**** DATA RECORDS
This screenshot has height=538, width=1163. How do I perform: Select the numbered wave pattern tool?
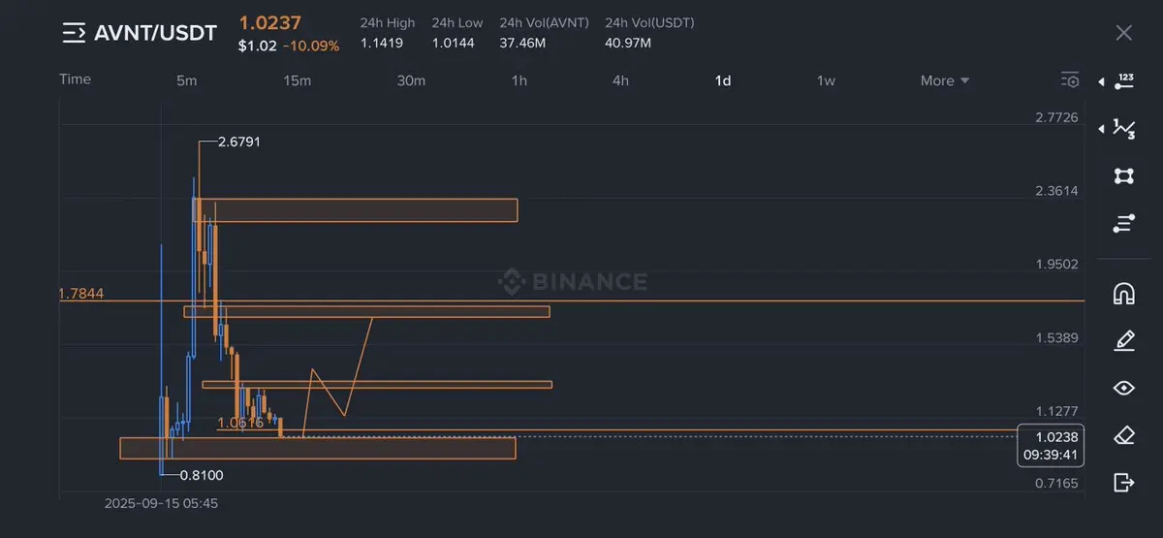pos(1125,129)
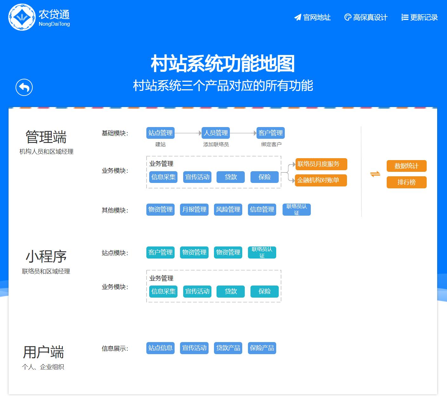The image size is (447, 404).
Task: Open the orange 联络员月度服务 button
Action: click(321, 164)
********
▶ **EXERCISE REQUIREMENTS**
Give back the listing word for word, minus its images.

▶ **RESPONSE AREA**
This screenshot has height=538, width=1163. How do I perform: Select the numbered wave pattern tool?
pos(1125,129)
The image size is (447, 404).
Task: Open the orange 联络员月度服务 button
Action: click(321, 164)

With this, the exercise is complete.